There has been a failure to translate ides from animals into human benefit. EAEers either do not care about this, which is one central problem, or sometimes people scratch their heads and try and come up with reasons for this failure. In this study it is suggested that aging is not accomodated in the thought process. This is totally accepted and indeed an aged mouse for example does not handle an insult like a young mouse. This may be part of the problem. But a crap idea is a crap idea, no matter how old an animal is!
Indeed, I don’t think age is the major fundemental issue for the lack of translation of animal studies. In my opinion a more simplistic explanation is that there is a load of rubbish animal studies out there that have no relevance to the human condition. Many of these studies are underaken by the big labs and published in good journals. As a consequence pople follow in these footsteps. However, the work is not going to translate to another lab, let alone humans. This is the fundemental problem!
We could try do a review on this, but it will be given such a hard time, because people will defend their position that it is not worth the effort. Importantly people who should care, will simply ignore it. I am sorry to say that I have become a grumpy old mouse I have become “Statler”. I know a few “Waldorfs” and we find it frustrating. However, it provides me with teaching material on how to “Read a paper”.
Until we stop trying to shoe-horn all animal studies into simplisitic mechanistic sound bites that use animal experiments in a way and in a context that has very little relevance to the approach used in humans, we will continue to have such disappointments. Age is part of the problem, but to do work in aged animals has many issues and cost issues are one of them. If you have to pay £1 or more a day to keep a mouse and you need to keep hundreds/thousands of mice, you can quickly see how the costs build up.

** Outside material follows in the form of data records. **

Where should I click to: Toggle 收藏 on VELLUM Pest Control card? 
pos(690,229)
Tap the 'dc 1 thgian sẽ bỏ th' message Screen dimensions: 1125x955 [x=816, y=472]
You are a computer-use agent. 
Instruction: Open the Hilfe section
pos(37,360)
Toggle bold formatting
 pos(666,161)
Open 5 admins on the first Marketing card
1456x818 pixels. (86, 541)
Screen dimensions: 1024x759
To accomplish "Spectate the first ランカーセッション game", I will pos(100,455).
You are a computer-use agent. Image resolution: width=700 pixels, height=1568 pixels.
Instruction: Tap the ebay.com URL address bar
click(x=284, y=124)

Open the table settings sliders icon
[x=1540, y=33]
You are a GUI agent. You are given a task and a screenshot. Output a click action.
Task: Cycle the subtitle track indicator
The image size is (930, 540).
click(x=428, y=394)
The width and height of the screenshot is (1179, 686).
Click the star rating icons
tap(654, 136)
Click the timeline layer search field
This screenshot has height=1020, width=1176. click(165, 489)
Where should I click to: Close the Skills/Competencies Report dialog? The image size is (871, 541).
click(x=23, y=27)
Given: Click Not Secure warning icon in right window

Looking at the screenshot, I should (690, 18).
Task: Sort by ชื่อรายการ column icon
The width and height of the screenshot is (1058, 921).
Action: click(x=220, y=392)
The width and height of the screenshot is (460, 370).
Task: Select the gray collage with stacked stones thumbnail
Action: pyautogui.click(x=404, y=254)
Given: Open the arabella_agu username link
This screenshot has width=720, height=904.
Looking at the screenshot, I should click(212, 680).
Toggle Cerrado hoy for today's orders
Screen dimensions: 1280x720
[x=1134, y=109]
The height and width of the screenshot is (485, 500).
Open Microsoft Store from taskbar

It is part of my job to help you to look at the data and see instantly that the effects being shown are very, very weak. If you can get this, your hopes will not be dashed as much. You will be frustrated yes…but not deluded. Is this beeing glass half-empty
ProfG introduced rose-tinted-o-meter as a way of viewing MS research, sadly I think we also need a blinker-o-meter for viewing animal-based research. This is one of the reasons that I do not post on all animal studies, but if the story hits the media, you need to be able to understand the reality.
The need to incorporate aged animals into the preclinical modeling of neurological conditions.Sun M, McDonald SJ, Brady RD, Collins-Praino L, Yamakawa GR, Monif M, O’Brien TJ, Cloud G, Sobey CG, Mychasiuk R, Loane DJ, Shultz SR. Neurosci Biobehav Rev. 2019 Dec 23. pii: S0149-7634(19)30820-6. doi: 10.1016/j.neubiorev.2019.12.027. [Epub ahead of print]
Neurological conditions such as traumatic brain injury, stroke, Parkinson’s disease, epilepsy, multiple sclerosis, and Alzheimer’s disease are serious clinical problems that affect millions of people worldwide. The majority of clinical trials for these common conditions have failed, and there is a critical need to understand why treatments in preclinical animal models do not translate to patients. Many patients with these conditions are middle-aged or older, however, the majority of preclinical studies have used only young-adult animals. Considering that aging involves biological changes that are relevant to the pathobiology of neurological diseases, the lack of aged subjects in preclinical research could contribute to translational failures. This paper details how aging affects biological processes involved in neurological conditions, and reviews aging research in the context of traumatic brain injury, stroke, Parkinson’s disease, epilepsy, multiple sclerosis, and Alzheimer’s disease. We conclude that aging is an important, but often overlooked, factor that influences biology and outcomes in neurological conditions, and provide suggestions to improve our understanding and treatment of these diseases in aged patients.